There were petitions for removal on this ground. But what could the governor do? The mania had become general. Not an individual that was not affected with the rage of constitution making; not an occupation in the exercise of which something relative to amending at least, the constitution, did not break out in the language that was used. It was not alone in the case of the auctioneer, that such a derangement as it might be called, had begun to shew itself; but with persons in almost every other employment. The common mechanic, and labourer were led away both in speaking and acting, with an enthusiasm for a change of constitution.

"I saw a smith stand with his hammer thus:
The whilst his iron did on the anvil cool."

With open mouth swallowing," the news about a change of the constitution.

A tailor was asked what he was now making? He said a suit of constitution.

A tinker what he was now mending? He said the constitution.

All that could write had drawn up forms; all that could not write, had meditated forms, and were reciting them to their neighbours. It was amusing to attend to the various suggestions of the fancy of these improvisatori; or extempore makers of constitutions. Some proposed for an article, the having a provision to fatten hogs without corn; and it was in vain to explain to them that this did not depend upon the constitution of the government; but on that of the hog. Some wanted chickens hatched without eggs: others, harvests raised without the trouble of sowing seed.

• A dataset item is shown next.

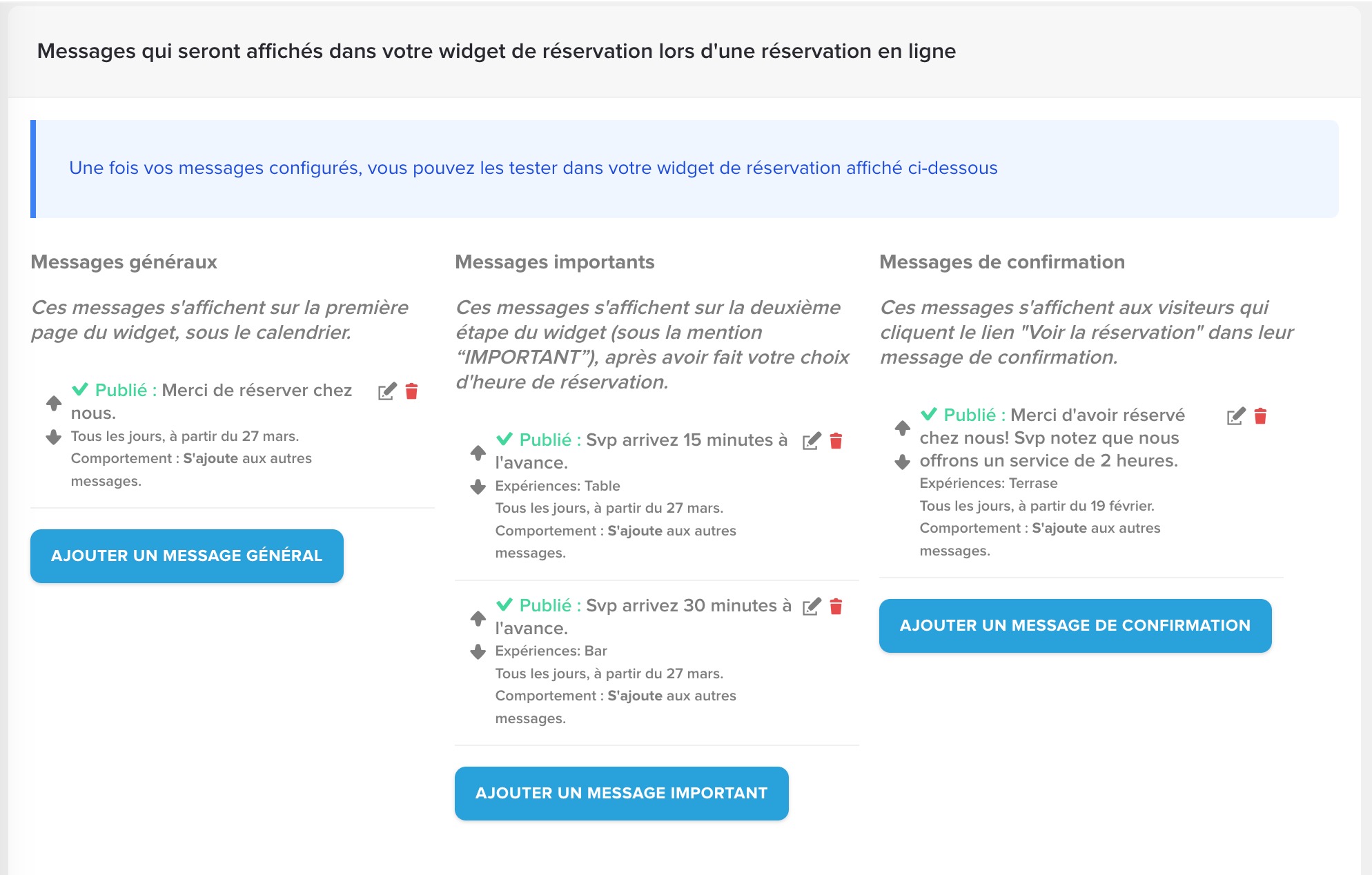Move the general message down
This screenshot has height=875, width=1372.
click(x=54, y=437)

All were for an amelioration of things in the natural or moral world.

A group had got together at a distillery; and were endeavouring to put into words, what they would wish with regard to the article of extracting more whiskey out of a bushel of grain. But they were not all of them in a capacity to articulate the article just then, and so it fell through for that time.

In order to acquire knowledge on the subject of constitutions, where any one entertained a suspicion that he had not sufficient information, which was a rare case, he applied himself to study the hiding places, or edifices of beasts and birds. For instinct was surer than reason. One man of very honest investigation, was stung in the face as he was inspecting a wasps' nest, and his face became much swollen, and was kept in countenance only by another who was in something of the same plight, from a hive of bees into which he had thrust his nose. The republic being much celebrated, it was thought the purest model that could be studied. A diligent observer of the flight of wild geese, and of the manner in which one stands sentry for the flock when they alight to feed, drew thence what he thought a good lesson towards qualifying him for the task of new modeling a frame of government. But the play upon the word goose which this naturally drew upon him, threw it into ridicule. For it was observed that he must be a goose who would think of modeling a constitution after geese. By others it was called a wild goose chase that he was upon, and little attention was paid to this draught.